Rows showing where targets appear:
========================

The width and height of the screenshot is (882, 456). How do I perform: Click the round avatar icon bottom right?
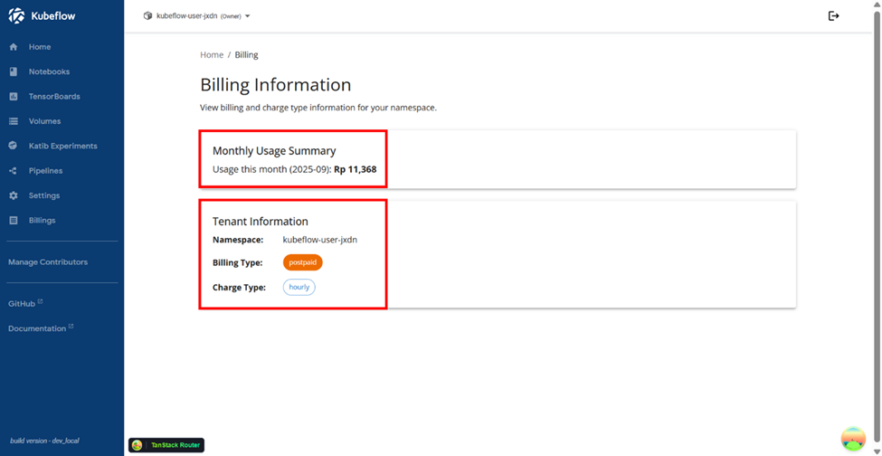(x=853, y=439)
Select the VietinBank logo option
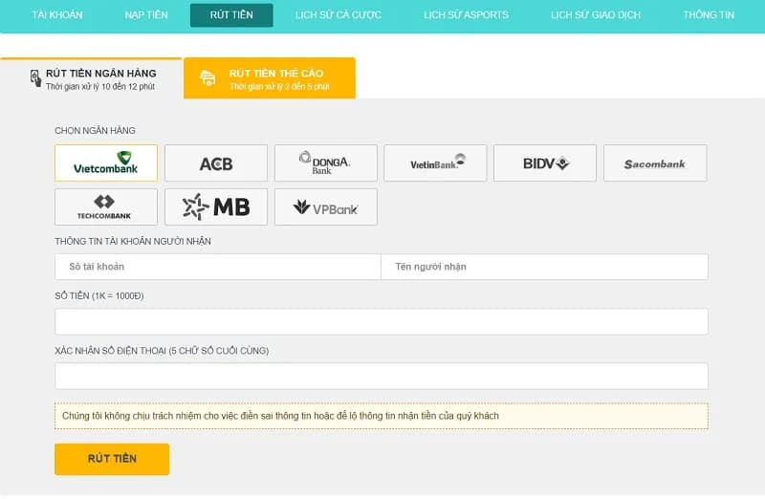Image resolution: width=765 pixels, height=499 pixels. [x=435, y=163]
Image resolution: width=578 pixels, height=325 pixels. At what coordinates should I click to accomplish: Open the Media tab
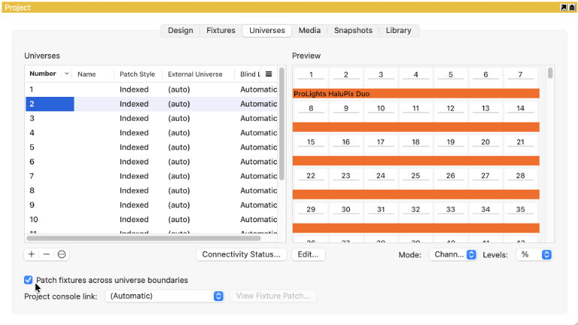pos(309,31)
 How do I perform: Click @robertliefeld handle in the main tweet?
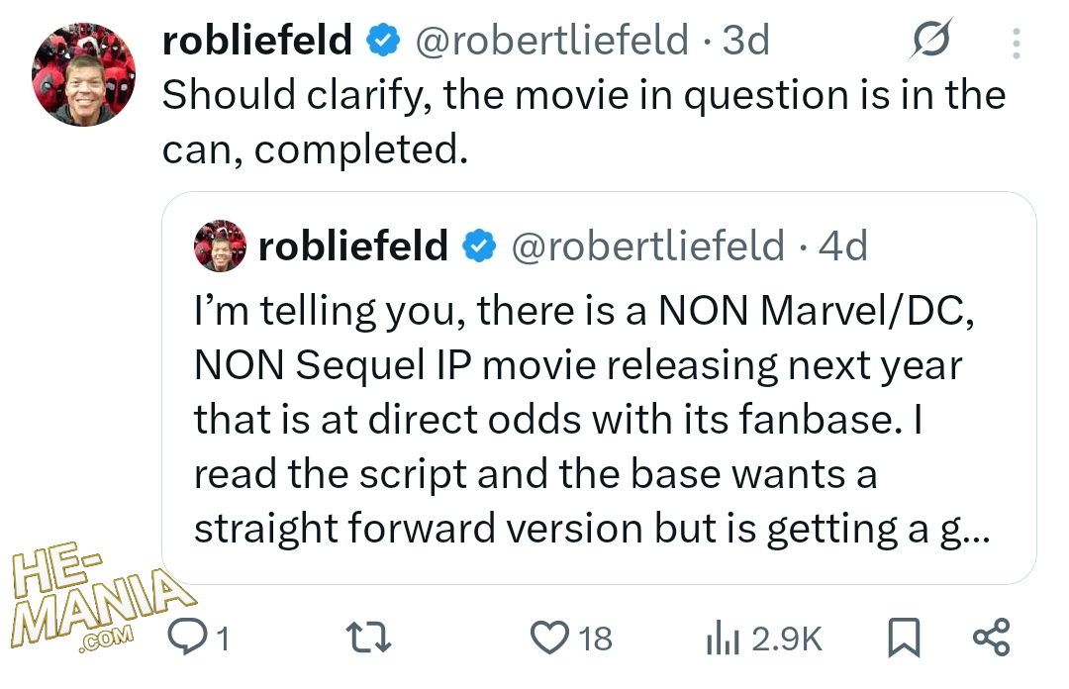pyautogui.click(x=550, y=41)
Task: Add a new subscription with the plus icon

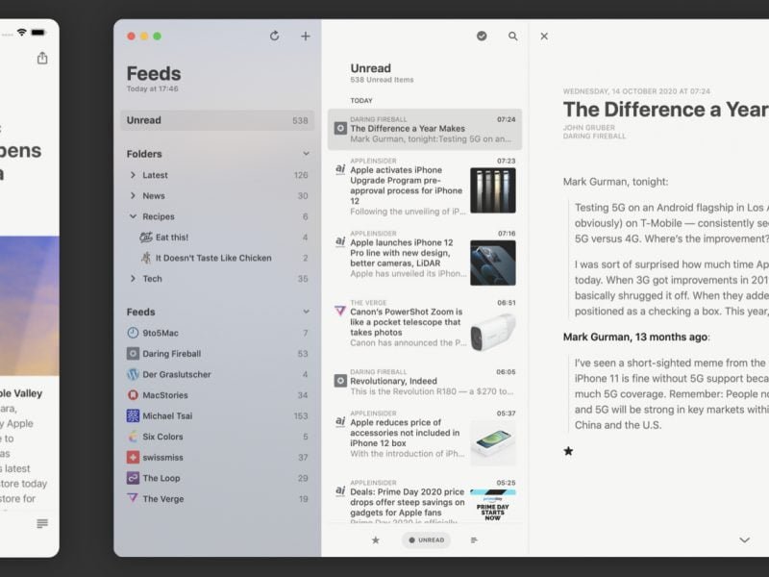Action: [x=305, y=35]
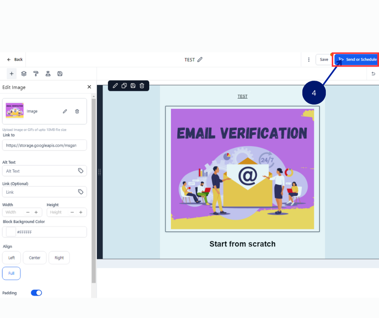379x318 pixels.
Task: Duplicate the image block via copy icon
Action: tap(124, 86)
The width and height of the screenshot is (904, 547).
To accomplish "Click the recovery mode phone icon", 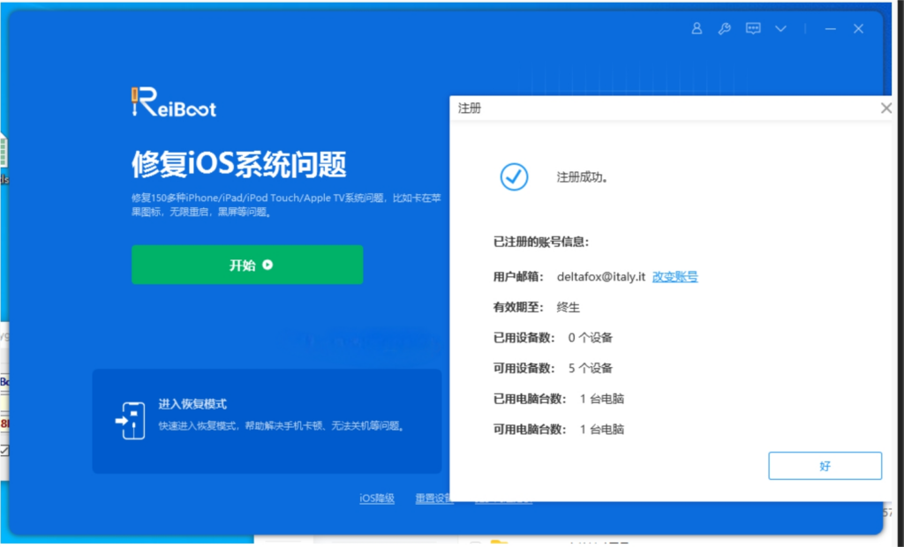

========================

#### Goal:
Rewrite all of the data above, putting "capture" in place of every "screenshot" and changing nothing else. Leave out the pictures.

#### Solution to this task:
The width and height of the capture is (882, 456). How do I perform: Click the round avatar icon bottom right?
(x=853, y=439)
Select the VietinBank logo option
Image resolution: width=765 pixels, height=499 pixels. [x=435, y=163]
Image resolution: width=578 pixels, height=325 pixels. At what coordinates should I click to accomplish: Open the Media tab
pos(309,31)
 How do I perform: Click @robertliefeld handle in the main tweet?
pyautogui.click(x=550, y=41)
Task: Add a new subscription with the plus icon

Action: [x=305, y=35]
379x318 pixels.
Task: Duplicate the image block via copy icon
Action: tap(124, 86)
The width and height of the capture is (904, 547).
To accomplish "Click the recovery mode phone icon", 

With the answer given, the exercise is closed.